Mündliche Aussagen des Anlageberaters sind ausschlaggebend und begründen einen Schadensersatzanspruch !

17.10.20071042 Mal gelesen

In einem Urteil des LG München I (Az.:12 O 6186/07 v. 25.September 2007) wurde bestätigt, dass die mündlichen Ausführungen eines Anlageberaters maßgeblich für einen Schadensersatzanspruch sind. Das Gericht hat trotz Übergabe eines vollständigen Prospekts vor Zeichung eines US-Immobilienfonds  anerkannt, dass die Ausführungen des Anlageberaters für die Anlageentscheidung der Klägerin entscheidend waren.
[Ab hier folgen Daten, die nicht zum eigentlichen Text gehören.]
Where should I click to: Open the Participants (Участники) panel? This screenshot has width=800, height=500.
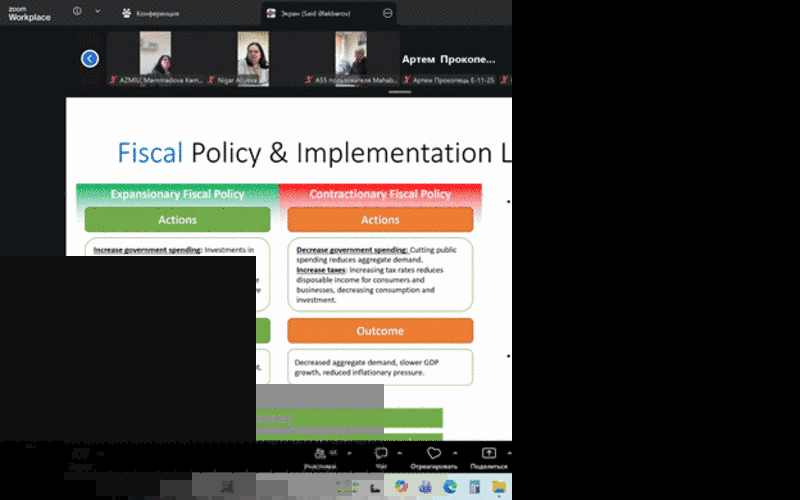tap(319, 454)
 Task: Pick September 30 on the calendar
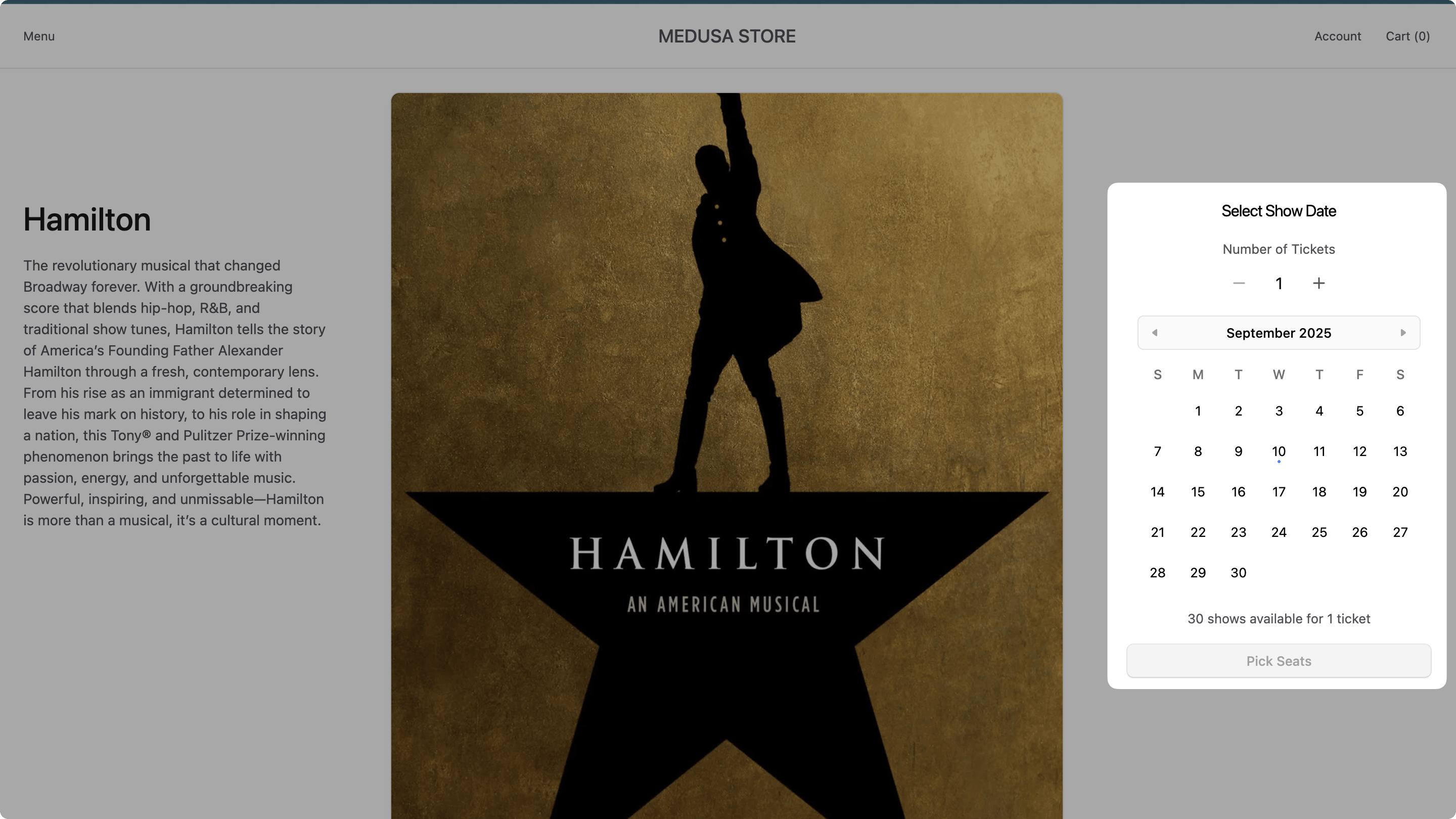1239,573
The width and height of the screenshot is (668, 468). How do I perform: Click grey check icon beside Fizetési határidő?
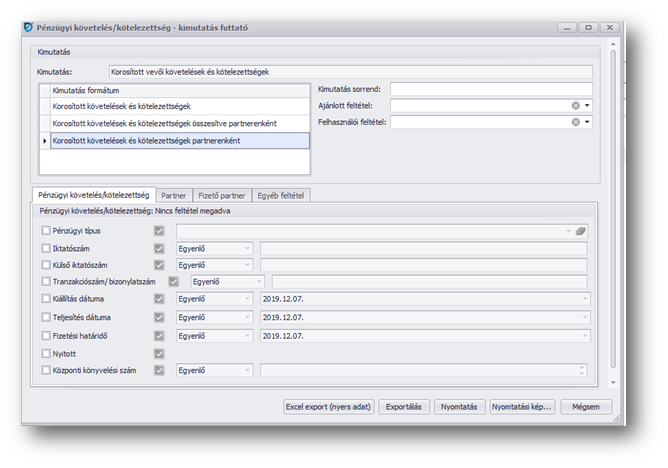[x=159, y=335]
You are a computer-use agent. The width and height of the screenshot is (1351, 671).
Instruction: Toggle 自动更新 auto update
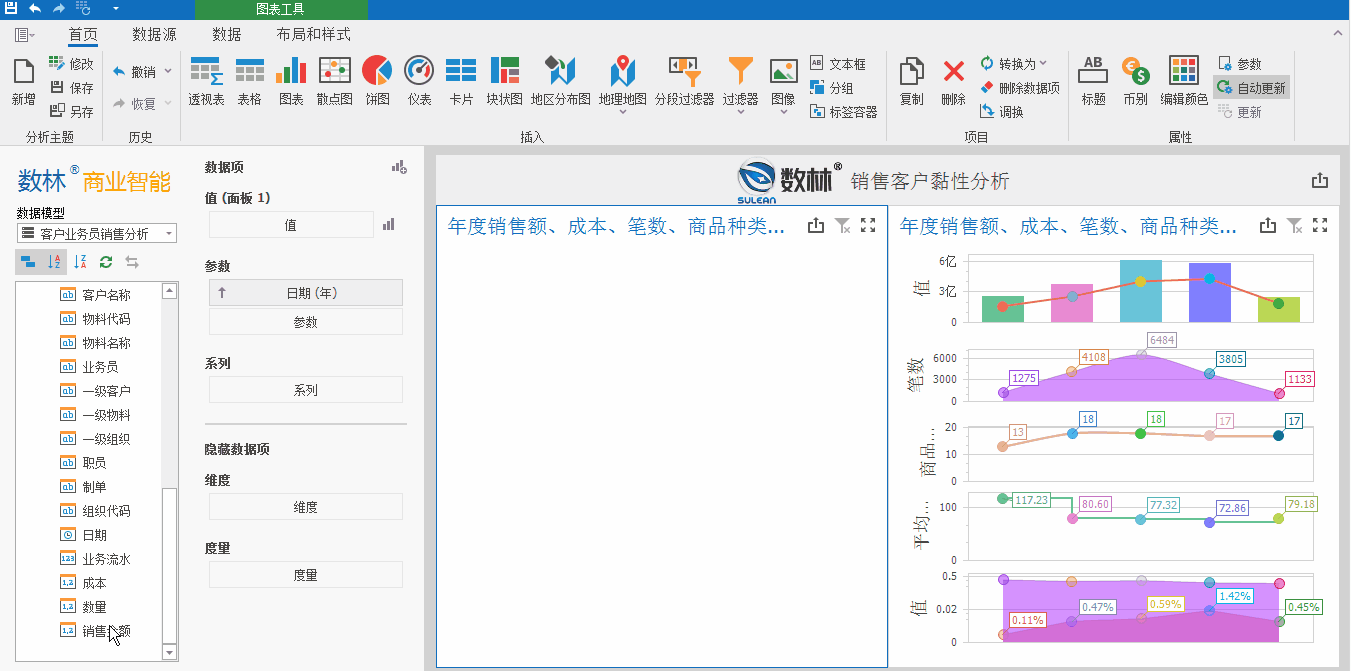pyautogui.click(x=1251, y=88)
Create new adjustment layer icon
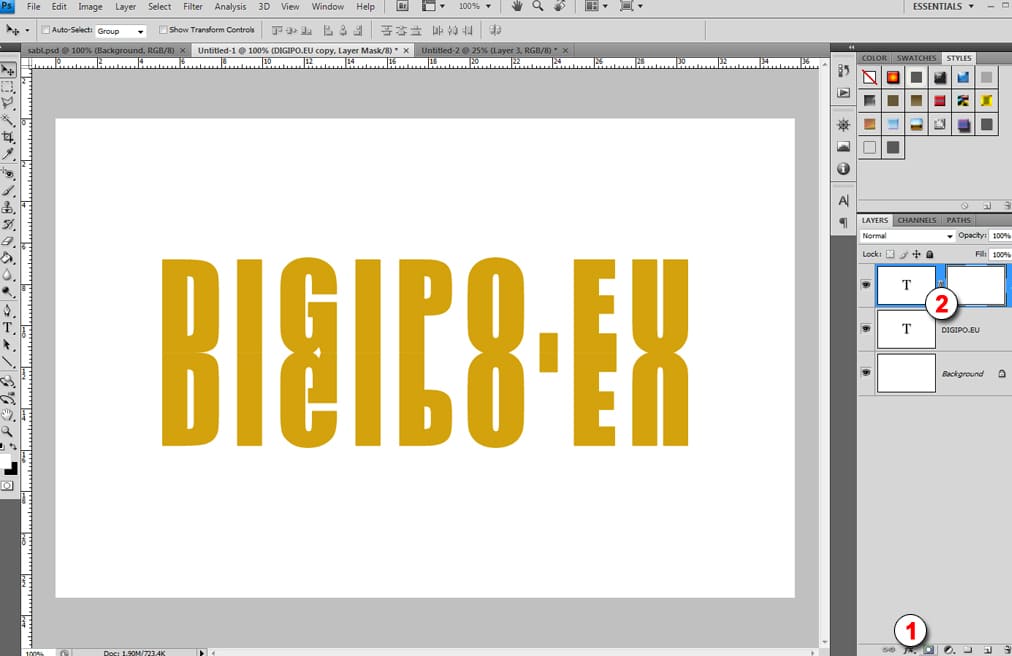The width and height of the screenshot is (1012, 656). tap(949, 649)
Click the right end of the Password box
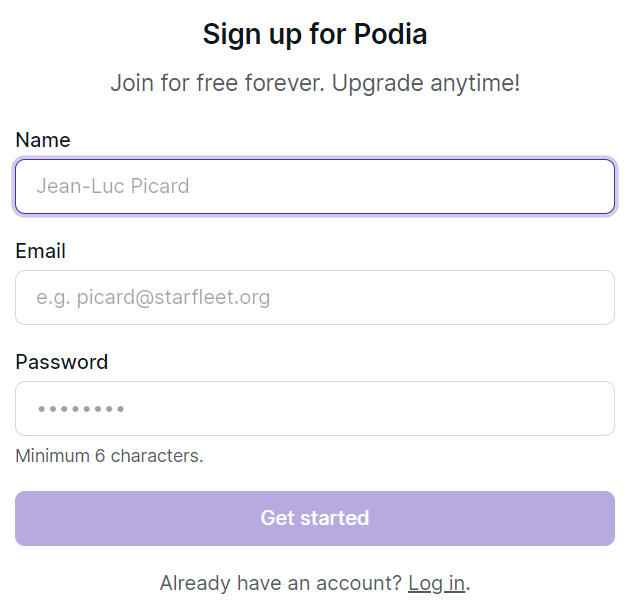 pos(595,409)
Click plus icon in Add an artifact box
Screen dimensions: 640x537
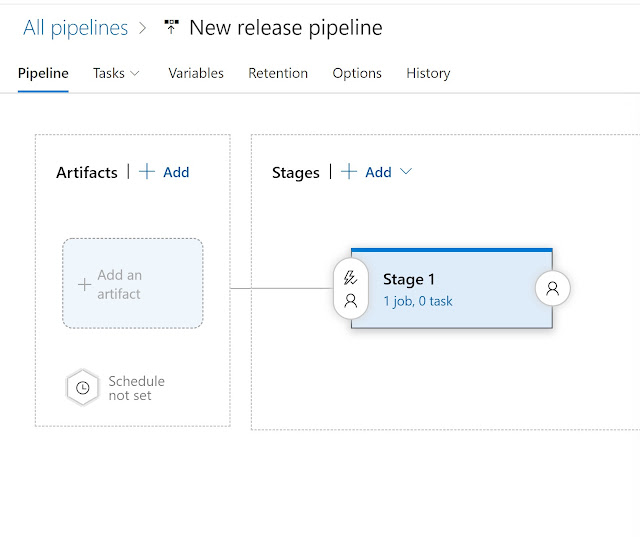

Die Klägerin wollte ihre monatliche gesetzliche Rente zum Rentenbeginn um € 150,00 aufbessern. Dazu suchte sie eine entsprechende Anlageform. Die Anlageberaterin die ihr den streitgegenständlichen Immobilienfonds empfohlen hat erkundigte sich beim Initiator über diese Möglichkeit und bekam eine Bestätigung, dass dies in der Zukunft bei dieser Anlage möglicherweise geplant sei. Diese Information gab die Anlageberaterin an die Anlegerin weiter. Obwohl der übergebene Prospekt ausdrücklich darauf hingewiesn hat, dass eine solche Entnahmemöglichkeit wärend der Laufzeit nicht besteht, ging das LG München I davon aus, dass es auf die Übergabe und den Inhalt des Prospekts nicht ankomme. Entscheidend war vielmehr die Aussage des Anlageberaters die sich später als falsch herausstellte. Tatsächlich wurde trotz Planung nie eine Entnahmemöglichkeit für die Anleger im Fonds umgesetzt.

Die Klägerin welche von Leipold & Coll. vertreten wird, bekommt aus dem Urteil ihre gesamte Anlagesumme zzgl. Zinsen und Agio abzüglich Ausschüttungen zurückerstattet. Im Gegenzug muss der Anlageberater die Anlage zurücknehmen.